• [DOCUMENT]

::::

► Exclusively hybrid
► Superb semi-autonomous tech
► Less likely to be parked badly outside of a school than a Range Rover
Swedish designed, splendid interior, enough room to house a family, dubious bits of crystal. We could be writing about Stockholm’s Royal Palace, but we are in fact talking about the Volvo XC90.
Like Sweden’s answer to Buckingham Palace the XC90 is a huge, regal thing that’s pretty old. It’s been around for five years now (Volvo, not the Queen’s residence) and won’t be replaced until 2021.
Buyers in the market for seven-seat luxo-tanks are well catered for, so the Volvo has lots of rivals. Other frontrunners include the Range Rover Sport, Land Rover Discovery, BMW X5, Audi Q7, and Mercedes-Benz GLE.
Volvo XC90 engine options
Big news here: while Volvo still offers diesel, all of the engines available are hybridised in some capacity. They’re all 2.0-litres too.

::::

• [STATED PROBLEM A] List every rival model that the Volvo XC90 article names as another frontrunner.
The entries below have no connection to the Volvo XC90 article.

• [RECORD SET]

::::

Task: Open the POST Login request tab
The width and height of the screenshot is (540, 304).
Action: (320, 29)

::::

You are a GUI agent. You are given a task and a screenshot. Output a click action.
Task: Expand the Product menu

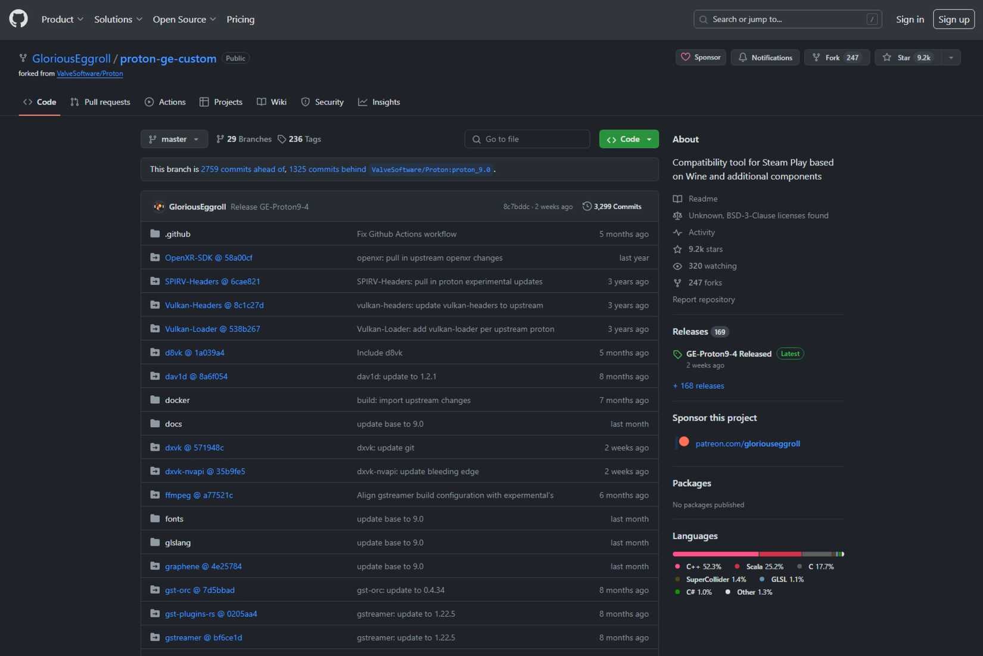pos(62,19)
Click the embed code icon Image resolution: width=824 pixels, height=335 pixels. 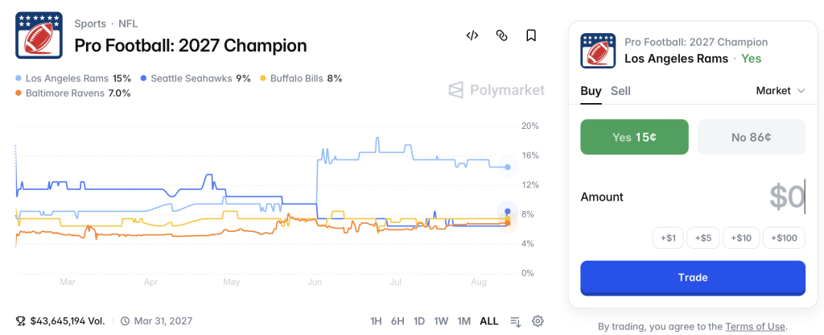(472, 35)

::::

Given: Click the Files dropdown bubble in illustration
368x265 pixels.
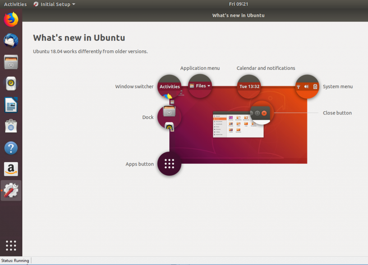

::::

• [STATED PROBLEM B] In the entries, express the stretch from the line containing "Given: Click the" through the line containing "368x265 pixels." as a JSON list of strings, one string per line, leaving out blank lines.

• [FULL OUTPUT A]
Range Rover Sport
Land Rover Discovery
BMW X5
Audi Q7
Mercedes-Benz GLE

• [FULL OUTPUT B]
[
  "Given: Click the Files dropdown bubble in illustration",
  "368x265 pixels."
]